Terrible things indeed! Miss Slopham’s manuscript ran with gore—the gore of the red-man always. Massacres, surprises, and butcheries, in which the white man had slaked, only to renew it, his notorious thirst for Indian blood, followed each other across the pages of the paper, leaving each a darkening trail behind. The government of these United States, which, in the inconsistent, uncontinuous, and often bungling way of all governments, has probably tried to do its duty by the Indian—often succeeding only in making its benevolence a source of pauperism, and often betrayed by unfaithful officials and corrupt citizens into shameful acts of bad faith—was portrayed as a huge ogre, a giant Blunderbore, drinking Indian blood from two-quart bowls, and never breakfasting but on Indian baby. Meantime there filed through Miss Slopham’s flowing sentences, like a procession of children with banners, the mild and faithful Modoc, the unsophisticated Sioux, the exemplary Pi-Ute, the large-eyed and pensive Pottawattamie, the polished Nez-Percé, the amiable Pawnee, the meek and unobtrusive Ogallala, and the playful Apache. If there ever had been a massacre by Indians, or an act of savage cruelty by other than white men, it was not found necessary for the purposes of this paper to mention it. Perhaps emphasis is indispensable in advocating reforms, and Indian reforms are surely needed. At all events, there was no lack of accentuation in Miss Slopham’s paper. The little audience murmured to each other of its literary skill, and noticed that Mr. Blagg, who was a high authority, wore an approving smile.
“And now,” she read, as she approached the end of the essay, “we have felt that there could be no better way to enlist the sympathies of practical men and women than to show them one of these unfortunate people as he is at home, in his native dress, in the picturesque pigments which he delights, in his innocent and child-like fancy, to adorn himself with, and to let you see how far he is from being the wretch he is represented to be, how clearly the natural mildness of his disposition, when unvexed by the tyranny of governments, shines through the manly beauty of his countenance. It has so happened that one of these poor creatures has been placed for a time under my charge” (and here a look of dawning suspicion began to appear simultaneously upon the faces of Miss Ayr and Miss Tristan), “and I shall be able to summon him in a few moments into your presence, and beg you to render, in behalf of this simple and suffering race, the kind yet impartial testimony of your own eyes. I ask this because”—
But what was this strange noise in the distance that made Miss Slopham pause in her reading, and sent a pallor across her cheek?—a sound as of the dragging of a heavy body through the private hallway leading from her kitchen—a sound as of a struggle, and of scuffling and heavy breathing, and loud mutterings. It flashed upon her in an instant that she had forgotten the little window in the store-room. Had Ogla-Moga escaped? What had happened?
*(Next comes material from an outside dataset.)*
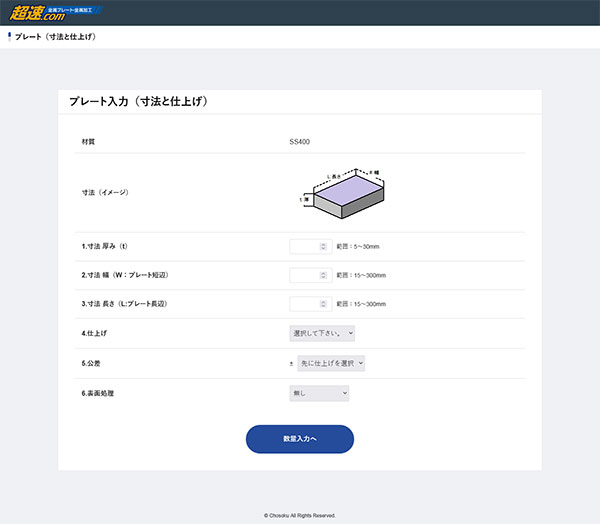Image resolution: width=600 pixels, height=524 pixels.
Task: Open the 表面処理 surface treatment dropdown
Action: (319, 394)
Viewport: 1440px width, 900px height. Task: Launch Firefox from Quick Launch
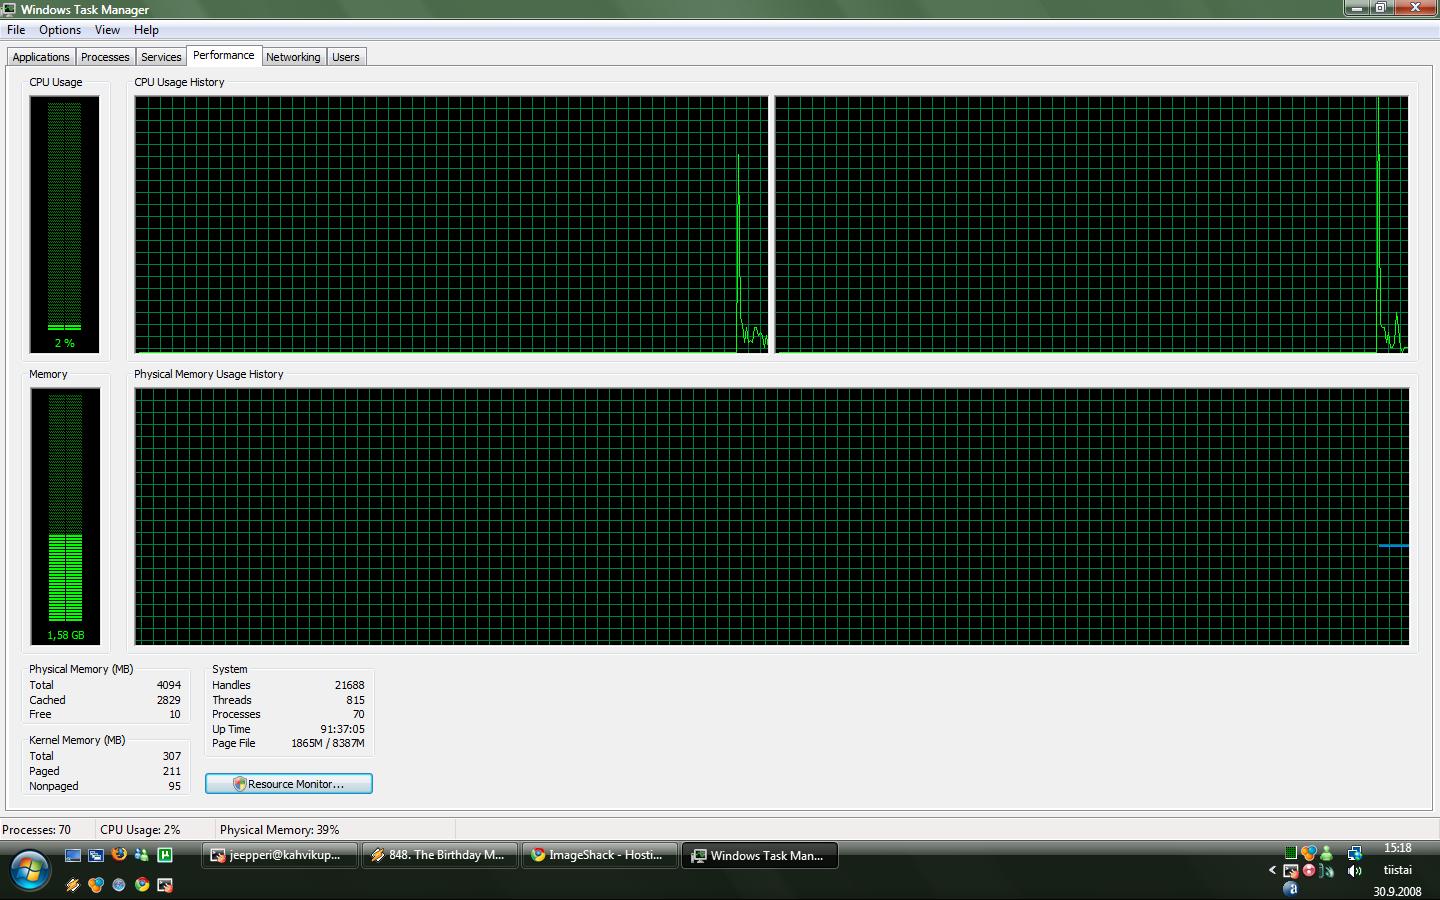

But she made an effort and resumed: “I ask this because—”
“Mither of Moses! what are ye a-doin’? Let go me hair, or I’ll scrame for the perlice;” and forthwith there went up just outside of the drawing-room door a scream in the unmistakable voice of Bridget, which must have reached the traditionally absent policeman, no matter how far he was away.
The company had now started to their feet in astonishment and fright.
“Queltzcoatchstepukulistini!”—or that was what the response sounded like.
Another scream from Bridget.
“Akuishnapaccademipechacquinishcrekepa!”
In another instant an extraordinary group reeled into the doorway—Ogla-Moga, with his robes torn and spattered, his paint smeared out of its original lines and colors, and his face furrowed with scratches inflicted by the hands of Bridget—Ogla-Moga drunk, utterly drunk, and brandishing in the air a glittering carving-knife; and Bridget—alas! drunk too—with her hair in the firm grasp of the Indian, who was pulling her along.